Diseña UADY cámaras para medir gas metano generado por rumiantes

Investigadores de la Facultad de Medicina Veterinaria y Zootecnia de la UADY diseñaron, construyeron y pusieron en operación las primeras cámaras en México para la medición de gas metano generado por el ganado vacuno.

El integrante del Cuerpo Académico de Nutrición de Rumiantes y Medio Ambiente del Trópico de la Universidad Autónoma de Yucatán (UADY), Juan Carlos Ku Vera, destacó que estos instrumentos permitirán estudiar con exactitud el impacto que tiene la producción ganadera asociada a la generación de gases de efecto invernadero.

Una vaca puede generar en promedio entre 400 a 450 litros de gas metano o entérico de origen pecuario al día, empero el reto actual es buscar alternativas de alimentación que generen menos gases en los rumiantes y esto pueda comprobarse mediante esquemas científicos.

Explicó que una de las características de las cámaras de respiración es que permite la estancia de animales dentro de ellas, en las cuales se les suministra alimento en cantidades adecuadas, agua, condiciones apropiadas de temperatura, aire y confort.

Durante el proceso de rumen, el animal eructa y elimina el gas metano, el cual es extraído fuera de la cámara, cuantificado y almacenado.

Ku Vera expuso que las primeras mediciones establecen es posible reducir un 30 por ciento el proceso de emisión de metano, mediante el cambio de la dieta del animal, lo que permitiría a México demostrar su esfuerzo por cumplir con los tratados internacionales en la materia.

Estas cámaras, detalló, forman parte de un proyecto en el que se propone el cambio de dieta de los animales por especies silvestres, básicamente de la familia de las saporinas, como el Enterolobium cyclocarpum, cuyo consumo permite al ganado reducir la producción de gas metano.

El estómago de los rumen es como una cámara donde se fermentan en forma anaeróbica carbohidratos estructurales -celulosa- de los pastos, por acción de baterías y protozoarios. Un cambio de la dieta exclusiva de pasto por el empleo de E. cyclocarpum, puede reducir la población de los protozoarios y con ello la generación de metano.

Sin embargo, expuso, la utilización de E. cyclocarpum o de la Leucaena que crece a lo largo de todo el país y se ha adaptado al clima, además de reducir costos al producto por compra de pastos o de gramíneas, también se ha comprobado permite una mayor ganancia de peso del animal.

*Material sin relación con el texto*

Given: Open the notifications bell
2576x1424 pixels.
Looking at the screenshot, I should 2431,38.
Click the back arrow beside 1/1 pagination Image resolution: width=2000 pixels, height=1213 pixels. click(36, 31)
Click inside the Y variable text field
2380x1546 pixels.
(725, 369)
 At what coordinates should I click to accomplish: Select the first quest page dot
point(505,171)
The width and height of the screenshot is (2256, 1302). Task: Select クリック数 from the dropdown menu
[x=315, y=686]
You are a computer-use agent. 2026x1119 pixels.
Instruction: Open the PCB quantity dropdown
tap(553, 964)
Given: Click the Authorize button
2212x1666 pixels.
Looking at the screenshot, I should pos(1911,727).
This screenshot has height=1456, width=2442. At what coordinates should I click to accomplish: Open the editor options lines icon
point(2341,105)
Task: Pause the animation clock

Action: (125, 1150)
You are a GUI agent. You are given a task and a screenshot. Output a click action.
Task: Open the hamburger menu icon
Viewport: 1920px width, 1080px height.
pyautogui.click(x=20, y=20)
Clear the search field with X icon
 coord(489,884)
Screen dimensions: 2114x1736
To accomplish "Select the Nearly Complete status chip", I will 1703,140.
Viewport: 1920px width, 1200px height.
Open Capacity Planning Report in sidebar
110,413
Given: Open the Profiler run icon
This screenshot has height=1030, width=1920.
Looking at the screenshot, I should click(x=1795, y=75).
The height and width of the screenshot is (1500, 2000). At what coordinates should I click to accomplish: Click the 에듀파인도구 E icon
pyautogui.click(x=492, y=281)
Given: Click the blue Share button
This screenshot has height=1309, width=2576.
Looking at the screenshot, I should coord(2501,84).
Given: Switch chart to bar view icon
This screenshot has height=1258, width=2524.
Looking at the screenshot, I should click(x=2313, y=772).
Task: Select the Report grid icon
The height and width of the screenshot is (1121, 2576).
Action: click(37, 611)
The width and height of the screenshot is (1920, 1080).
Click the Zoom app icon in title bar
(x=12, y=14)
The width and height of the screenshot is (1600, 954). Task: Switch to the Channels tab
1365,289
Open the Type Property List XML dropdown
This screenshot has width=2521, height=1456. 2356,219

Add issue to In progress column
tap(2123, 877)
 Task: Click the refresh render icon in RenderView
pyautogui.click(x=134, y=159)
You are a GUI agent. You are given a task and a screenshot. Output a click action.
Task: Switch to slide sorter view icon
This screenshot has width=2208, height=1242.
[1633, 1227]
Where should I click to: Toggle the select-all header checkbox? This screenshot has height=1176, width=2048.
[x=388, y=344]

Muchas de estas especies que se encuentran en las diversas regiones del país, pueden ser no sólo una alternativa de mejoramiento ambiental, sino también una posibilidad para aminorar el impacto negativo de la actividad ganadera extensiva, asociada a la deforestación.

El especialista expuso que cualquiera que sean los cambios para la eficiencia en la producción ganadera, como el paso del sistema pastoril al silvopastoril, es necesario una medición efectiva de los efectos que esto tienen en especial para el medio ambiente.

De ahí, citó que las primeras cámaras de respiración fueron creadas en 1894 en Alemania y hoy son de uso es común en naciones como el Reino Unido, Holanda, Bélgica, Dinamarca, Brasil, Estados Unidos, entre otros, para la medición del gas, empero en México hasta hace unos meses eran inexistentes.

Una cámara de este tipo, explicó, tiene costos de hasta un millón de dólares, pero basados en los principios de las que se han desarrollado en otros países, estudiantes de maestría y doctorado de la Facultad de Medicina Veterinaria y Zootecnia, redujeron este costo a 900 mil pesos, con apoyos del Conacyt.

Explicó que para México "ya no hay tiempo" y para que pueda cumplir con el proceso de medición de gas entérico de origen pecuario, y acreditar sus compromisos internacionales, se necesita más apoyos para la construcción de este tipo de cámaras en otras partes del país.

Señaló que en la actualidad este proyecto también cuenta con asesoría de especialistas de al menos tres países, así como del Colegio de la Frontera Sur y del Cinvestav, dada la importancia que tiene este tipo de proyecto de medición a nivel mundial.

Ahora, apuntó, el reto que tenemos es lograr complementar este equipo y ahora no sólo podamos medir la cantidad de CH4 que emite la ganadería al medio ambiente, sino también el nivel calórico de los animales y el impacto que este tiene en el medio ambiente.